Tameka Nimmons was also upset by the cemetery’s new gate.

“I was like, is this the way we come in?” she said. “It looks like the state park.”

“The gate is the marker that you’ve come to a place that’s just not something that’s typical . . . . Without the gate, it’s like where am I walking into, what am I walking into?” *** Plot owner Pamela Marshall said watching the deteriorat­ion of Frederick Douglass tore her heart.

“It was very dishearten­ing to see it fall into such ruin,” said Marshall, 56, of Elm Park, S.I. “My grandparen­ts, my parents and my aunt are all buried here. This was a dying cemetery. It was just embarrassi­ng.”

Yet since Rogers was appointed receiver, Marshall said, she’s seen efforts to restore the park's prestige.

“The cemetery is coming back alive,” she said. “Lynn is opening it up to the community, and people are getting involved. We want to help. She has connection­s and that’s what we need.”

“I would love to return the cemetery back to what it was in the 1930s," she added. "But this is not the ’30s. There is no money to make it look like that.

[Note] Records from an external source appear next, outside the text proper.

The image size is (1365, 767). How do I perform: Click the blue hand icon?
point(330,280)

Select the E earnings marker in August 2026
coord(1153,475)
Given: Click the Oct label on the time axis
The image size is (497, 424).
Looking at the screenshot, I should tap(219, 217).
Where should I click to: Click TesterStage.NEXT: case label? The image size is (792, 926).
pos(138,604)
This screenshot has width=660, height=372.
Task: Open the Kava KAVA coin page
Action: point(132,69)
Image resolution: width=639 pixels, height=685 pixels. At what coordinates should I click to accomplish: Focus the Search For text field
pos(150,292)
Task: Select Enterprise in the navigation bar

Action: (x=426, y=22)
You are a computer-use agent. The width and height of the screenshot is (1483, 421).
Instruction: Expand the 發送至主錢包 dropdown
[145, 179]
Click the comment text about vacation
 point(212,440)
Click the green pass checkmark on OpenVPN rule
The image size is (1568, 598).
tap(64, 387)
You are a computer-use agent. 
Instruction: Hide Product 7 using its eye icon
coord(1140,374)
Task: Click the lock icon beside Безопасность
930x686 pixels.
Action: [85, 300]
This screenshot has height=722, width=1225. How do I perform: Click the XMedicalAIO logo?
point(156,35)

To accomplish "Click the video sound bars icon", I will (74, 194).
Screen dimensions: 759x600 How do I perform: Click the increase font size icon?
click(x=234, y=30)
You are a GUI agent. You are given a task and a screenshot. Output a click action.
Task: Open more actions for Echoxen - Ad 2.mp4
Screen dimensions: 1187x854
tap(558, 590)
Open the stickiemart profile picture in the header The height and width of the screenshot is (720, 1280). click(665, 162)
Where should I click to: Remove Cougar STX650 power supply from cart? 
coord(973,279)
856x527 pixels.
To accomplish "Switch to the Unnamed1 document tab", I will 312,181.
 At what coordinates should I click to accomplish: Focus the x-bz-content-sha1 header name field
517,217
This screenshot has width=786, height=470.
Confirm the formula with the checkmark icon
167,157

We have to move forward, and this is progress.” *** Willis and Rogers both agree that Frederick Douglass should no longer be in receiversh­ip. And despite their difference­s of opinion and approach, both say they’d also like to see the land protected.

“It is our intention to get it on the New York State (Register) and National Register of Historic Places,” said Rogers, whose 18-month tenure is slated to end next spring. “I have every reason to believe we will do that successful­ly.”

Yet Willis said dismantlin­g the gate is eradicatin­g a piece of that very history Rogers seeks to preserve.

“We said we don’t want to tear it down, that we want to fix it,” she said, referring to a meeting last month where Willis and other plot owners expressed dissatisfa­ction with the decision.

“When you bury someone, some of that money goes into a fund to help pay for the upkeep of the cemetery. We paid to keep it up. My mother died 50 years ago, and 50 years later I still have to fight for her to have a decent resting place.”

As Willis gave one last look at the heap of bricks in the green waste removal bin, a renewed expression of determinat­ion spread across her face.

“I want the old fence back,” she said. “And I’m going to make it happen.”